• What to work on: Edit the items from the start through the line containing "Looking at the", inclusive, replacing "Project options" with "Document options" and leaving everything else unchanged. Omit the pictures from your answer.

(Entries for locating text and elements)
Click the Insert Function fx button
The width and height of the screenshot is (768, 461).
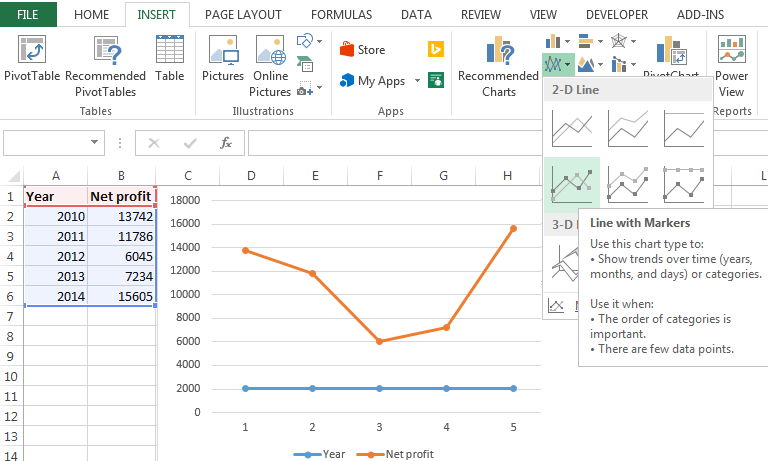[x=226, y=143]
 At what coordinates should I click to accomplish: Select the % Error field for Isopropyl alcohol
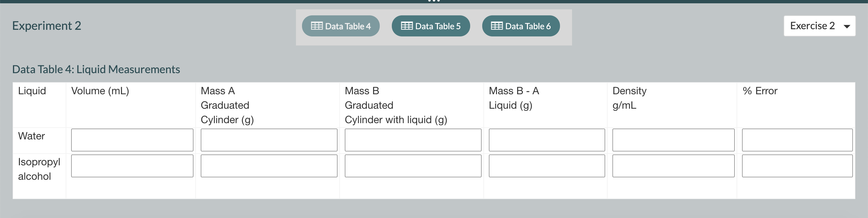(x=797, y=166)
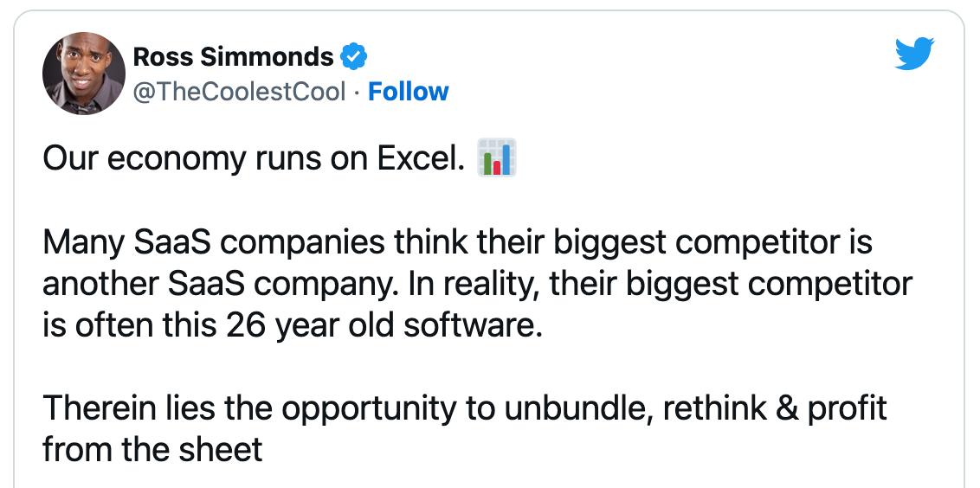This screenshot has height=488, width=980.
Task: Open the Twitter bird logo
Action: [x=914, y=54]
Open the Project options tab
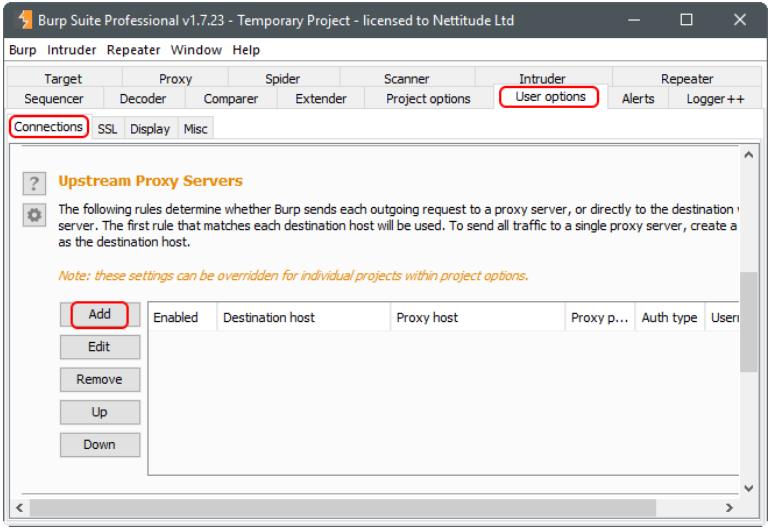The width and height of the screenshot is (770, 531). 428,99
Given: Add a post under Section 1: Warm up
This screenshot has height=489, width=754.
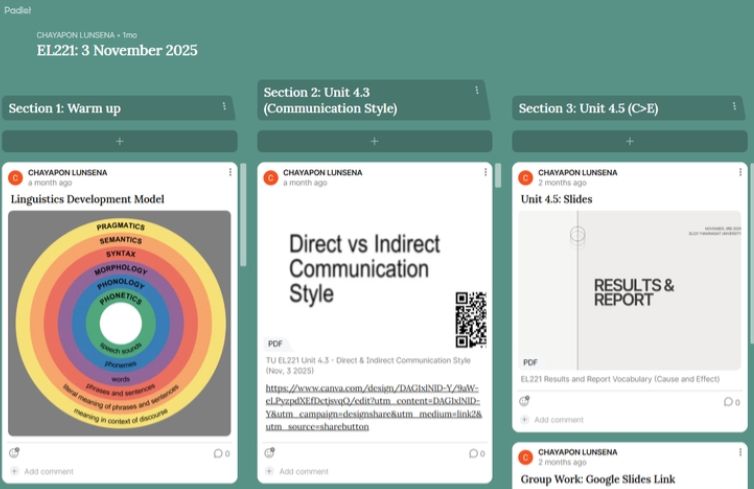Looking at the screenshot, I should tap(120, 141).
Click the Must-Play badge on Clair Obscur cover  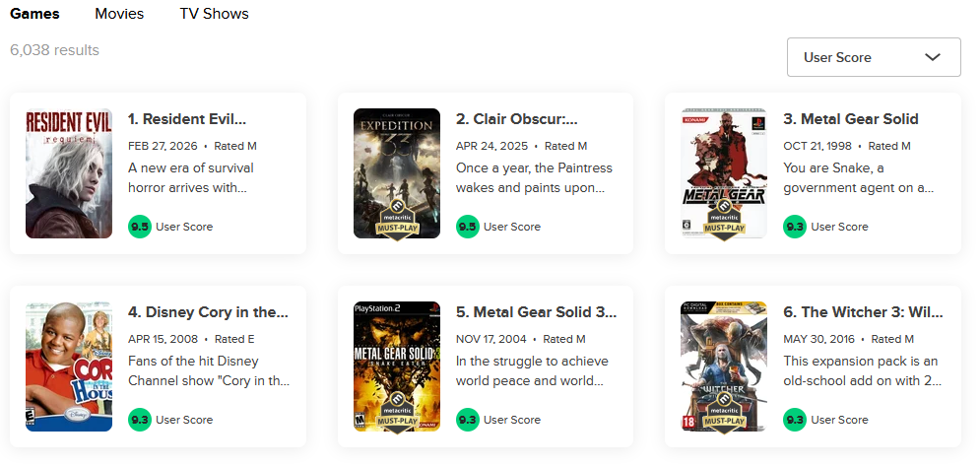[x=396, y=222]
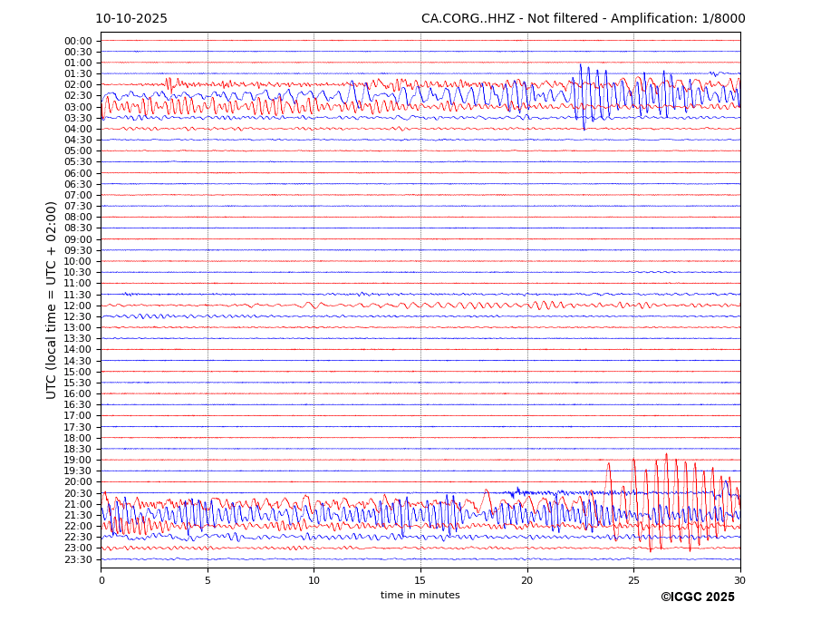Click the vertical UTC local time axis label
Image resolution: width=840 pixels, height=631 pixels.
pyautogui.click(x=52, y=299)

• Exercise output:
Click the Insert Function fx button
The width and height of the screenshot is (768, 461).
[x=226, y=143]
 At what coordinates should I click to accomplish: Select the % Error field for Isopropyl alcohol
(x=797, y=166)
This screenshot has height=488, width=980.
Task: Open the Twitter bird logo
Action: [x=914, y=54]
Open the Document options tab
The width and height of the screenshot is (770, 531). 428,99
Given: Add a post under Section 1: Warm up
This screenshot has height=489, width=754.
Looking at the screenshot, I should tap(120, 141).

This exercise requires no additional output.